- Task details -
Return the data lines from the line containing "Click the coins" up to and including the line containing "I will point(447,507).", copied word for word.

################

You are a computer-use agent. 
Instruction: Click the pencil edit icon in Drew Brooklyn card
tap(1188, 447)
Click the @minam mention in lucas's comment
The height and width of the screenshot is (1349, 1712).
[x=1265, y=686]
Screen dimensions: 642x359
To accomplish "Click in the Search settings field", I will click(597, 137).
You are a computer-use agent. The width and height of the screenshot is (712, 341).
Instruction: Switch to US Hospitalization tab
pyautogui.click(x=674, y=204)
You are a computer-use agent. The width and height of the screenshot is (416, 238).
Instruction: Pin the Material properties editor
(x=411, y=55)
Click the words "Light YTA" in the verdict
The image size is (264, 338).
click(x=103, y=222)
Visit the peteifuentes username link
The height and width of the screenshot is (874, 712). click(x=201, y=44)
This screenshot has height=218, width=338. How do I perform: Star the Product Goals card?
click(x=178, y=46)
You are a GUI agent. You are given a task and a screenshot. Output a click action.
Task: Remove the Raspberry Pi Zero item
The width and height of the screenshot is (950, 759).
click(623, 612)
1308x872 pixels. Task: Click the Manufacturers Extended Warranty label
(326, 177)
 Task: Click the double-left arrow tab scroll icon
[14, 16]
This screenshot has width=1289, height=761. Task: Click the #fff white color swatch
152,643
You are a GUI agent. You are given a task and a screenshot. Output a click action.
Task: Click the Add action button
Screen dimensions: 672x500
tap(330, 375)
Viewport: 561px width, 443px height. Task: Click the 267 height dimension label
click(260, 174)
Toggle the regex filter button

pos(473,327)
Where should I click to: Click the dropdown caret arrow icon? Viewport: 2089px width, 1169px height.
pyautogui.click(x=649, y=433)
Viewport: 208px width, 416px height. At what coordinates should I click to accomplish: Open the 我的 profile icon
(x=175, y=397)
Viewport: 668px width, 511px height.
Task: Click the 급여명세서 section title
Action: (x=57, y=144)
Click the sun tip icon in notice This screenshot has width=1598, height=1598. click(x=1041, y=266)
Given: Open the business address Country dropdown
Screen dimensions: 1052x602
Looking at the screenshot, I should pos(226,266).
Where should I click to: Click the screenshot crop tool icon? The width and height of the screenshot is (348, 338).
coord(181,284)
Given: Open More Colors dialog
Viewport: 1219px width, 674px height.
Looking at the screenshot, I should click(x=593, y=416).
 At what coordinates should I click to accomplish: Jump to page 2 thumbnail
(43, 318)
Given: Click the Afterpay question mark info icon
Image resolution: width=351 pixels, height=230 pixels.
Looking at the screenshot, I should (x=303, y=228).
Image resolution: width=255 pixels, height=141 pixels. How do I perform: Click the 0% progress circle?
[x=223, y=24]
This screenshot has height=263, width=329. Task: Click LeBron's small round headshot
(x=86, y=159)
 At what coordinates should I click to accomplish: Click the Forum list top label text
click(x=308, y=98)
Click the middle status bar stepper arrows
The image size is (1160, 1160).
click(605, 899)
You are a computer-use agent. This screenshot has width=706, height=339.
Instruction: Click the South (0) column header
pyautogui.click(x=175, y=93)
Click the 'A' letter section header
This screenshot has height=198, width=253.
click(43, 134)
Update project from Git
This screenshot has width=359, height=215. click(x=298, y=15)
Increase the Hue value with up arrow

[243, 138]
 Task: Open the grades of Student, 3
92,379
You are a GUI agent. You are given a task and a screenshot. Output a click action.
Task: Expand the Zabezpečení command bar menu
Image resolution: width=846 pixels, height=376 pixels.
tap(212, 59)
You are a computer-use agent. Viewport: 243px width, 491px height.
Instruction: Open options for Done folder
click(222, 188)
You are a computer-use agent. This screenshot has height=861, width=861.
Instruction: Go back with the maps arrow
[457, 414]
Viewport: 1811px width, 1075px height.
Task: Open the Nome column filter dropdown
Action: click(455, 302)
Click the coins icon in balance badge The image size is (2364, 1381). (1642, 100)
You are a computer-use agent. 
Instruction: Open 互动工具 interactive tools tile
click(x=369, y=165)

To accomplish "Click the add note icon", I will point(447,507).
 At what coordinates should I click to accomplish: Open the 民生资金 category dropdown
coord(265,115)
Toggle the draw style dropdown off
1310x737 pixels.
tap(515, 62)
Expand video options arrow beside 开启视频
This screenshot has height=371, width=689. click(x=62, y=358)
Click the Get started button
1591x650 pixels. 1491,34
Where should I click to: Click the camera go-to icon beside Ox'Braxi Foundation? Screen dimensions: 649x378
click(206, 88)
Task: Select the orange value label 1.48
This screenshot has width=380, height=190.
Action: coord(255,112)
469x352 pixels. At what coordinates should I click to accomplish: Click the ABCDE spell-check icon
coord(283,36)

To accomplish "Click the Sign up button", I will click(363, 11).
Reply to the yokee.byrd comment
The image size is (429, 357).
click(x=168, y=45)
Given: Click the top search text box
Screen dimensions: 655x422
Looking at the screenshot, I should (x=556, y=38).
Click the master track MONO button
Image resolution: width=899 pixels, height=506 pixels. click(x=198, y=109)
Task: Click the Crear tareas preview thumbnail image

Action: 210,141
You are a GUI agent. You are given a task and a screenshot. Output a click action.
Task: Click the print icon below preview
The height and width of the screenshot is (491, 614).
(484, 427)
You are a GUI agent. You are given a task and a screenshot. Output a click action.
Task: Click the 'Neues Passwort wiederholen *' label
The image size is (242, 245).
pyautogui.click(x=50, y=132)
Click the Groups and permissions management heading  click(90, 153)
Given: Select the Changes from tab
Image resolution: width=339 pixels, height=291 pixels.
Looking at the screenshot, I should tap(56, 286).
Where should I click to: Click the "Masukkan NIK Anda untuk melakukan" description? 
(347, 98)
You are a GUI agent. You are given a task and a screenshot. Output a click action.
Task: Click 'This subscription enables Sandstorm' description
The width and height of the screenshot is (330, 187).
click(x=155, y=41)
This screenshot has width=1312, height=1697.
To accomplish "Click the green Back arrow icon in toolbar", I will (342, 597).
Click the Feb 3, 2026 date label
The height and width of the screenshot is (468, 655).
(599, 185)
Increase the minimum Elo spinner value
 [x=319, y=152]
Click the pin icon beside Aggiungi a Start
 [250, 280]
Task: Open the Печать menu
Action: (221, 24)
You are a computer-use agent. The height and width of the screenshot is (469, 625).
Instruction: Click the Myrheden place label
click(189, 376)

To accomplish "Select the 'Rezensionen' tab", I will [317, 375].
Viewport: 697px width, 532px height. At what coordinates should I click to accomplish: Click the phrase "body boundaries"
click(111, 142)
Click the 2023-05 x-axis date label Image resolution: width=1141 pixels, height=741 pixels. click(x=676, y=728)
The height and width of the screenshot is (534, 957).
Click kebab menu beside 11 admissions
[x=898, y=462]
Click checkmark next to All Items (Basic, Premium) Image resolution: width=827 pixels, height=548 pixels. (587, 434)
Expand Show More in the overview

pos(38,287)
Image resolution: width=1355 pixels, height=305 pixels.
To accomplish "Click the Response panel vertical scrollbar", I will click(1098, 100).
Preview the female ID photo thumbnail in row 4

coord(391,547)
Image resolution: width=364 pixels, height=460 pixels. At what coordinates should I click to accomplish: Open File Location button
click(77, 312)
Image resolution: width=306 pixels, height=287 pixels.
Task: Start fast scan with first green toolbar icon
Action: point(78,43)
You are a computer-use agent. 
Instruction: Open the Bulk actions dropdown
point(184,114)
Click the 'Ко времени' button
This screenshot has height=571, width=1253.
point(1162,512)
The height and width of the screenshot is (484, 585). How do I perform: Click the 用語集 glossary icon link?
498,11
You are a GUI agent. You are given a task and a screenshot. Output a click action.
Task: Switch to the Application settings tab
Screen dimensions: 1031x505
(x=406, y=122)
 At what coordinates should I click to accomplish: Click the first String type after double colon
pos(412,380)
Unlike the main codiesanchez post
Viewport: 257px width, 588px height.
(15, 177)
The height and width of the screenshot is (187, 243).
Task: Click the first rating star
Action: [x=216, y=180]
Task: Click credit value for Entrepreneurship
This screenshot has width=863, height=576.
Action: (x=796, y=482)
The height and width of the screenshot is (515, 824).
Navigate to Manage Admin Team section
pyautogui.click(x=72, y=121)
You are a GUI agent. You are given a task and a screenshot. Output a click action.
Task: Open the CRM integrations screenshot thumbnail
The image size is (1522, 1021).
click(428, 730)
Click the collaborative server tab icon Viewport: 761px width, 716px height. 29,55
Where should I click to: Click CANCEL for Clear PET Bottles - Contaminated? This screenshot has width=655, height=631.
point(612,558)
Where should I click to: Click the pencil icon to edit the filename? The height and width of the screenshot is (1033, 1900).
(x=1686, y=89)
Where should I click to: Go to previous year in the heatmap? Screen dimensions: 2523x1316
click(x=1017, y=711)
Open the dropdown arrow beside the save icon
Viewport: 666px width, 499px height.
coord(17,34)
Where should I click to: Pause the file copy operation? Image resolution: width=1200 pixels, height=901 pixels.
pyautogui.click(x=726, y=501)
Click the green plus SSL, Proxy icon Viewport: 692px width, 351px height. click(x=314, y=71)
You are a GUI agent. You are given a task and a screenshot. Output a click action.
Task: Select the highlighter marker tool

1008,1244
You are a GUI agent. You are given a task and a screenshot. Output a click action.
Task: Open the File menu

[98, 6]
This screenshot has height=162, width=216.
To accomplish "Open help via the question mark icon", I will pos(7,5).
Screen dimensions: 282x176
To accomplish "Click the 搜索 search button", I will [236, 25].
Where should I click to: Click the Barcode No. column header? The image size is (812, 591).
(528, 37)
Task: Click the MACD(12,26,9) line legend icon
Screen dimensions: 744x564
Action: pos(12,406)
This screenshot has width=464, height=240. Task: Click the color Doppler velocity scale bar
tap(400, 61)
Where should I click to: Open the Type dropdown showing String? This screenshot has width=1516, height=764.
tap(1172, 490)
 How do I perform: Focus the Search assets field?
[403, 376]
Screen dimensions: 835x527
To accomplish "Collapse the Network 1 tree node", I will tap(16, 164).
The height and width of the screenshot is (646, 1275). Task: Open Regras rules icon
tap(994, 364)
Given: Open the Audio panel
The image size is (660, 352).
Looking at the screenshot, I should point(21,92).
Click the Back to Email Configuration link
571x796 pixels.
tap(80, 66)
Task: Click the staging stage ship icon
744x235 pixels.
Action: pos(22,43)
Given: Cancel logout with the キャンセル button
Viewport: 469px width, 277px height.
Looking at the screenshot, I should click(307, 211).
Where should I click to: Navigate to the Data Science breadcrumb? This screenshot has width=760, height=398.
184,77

################

- Exercise solution -
Click the coins icon in balance badge The image size is (2364, 1381). (1642, 100)
You are a computer-use agent. 
Instruction: Open 互动工具 interactive tools tile
click(x=369, y=165)

To accomplish "Click the add note icon", I will point(447,507).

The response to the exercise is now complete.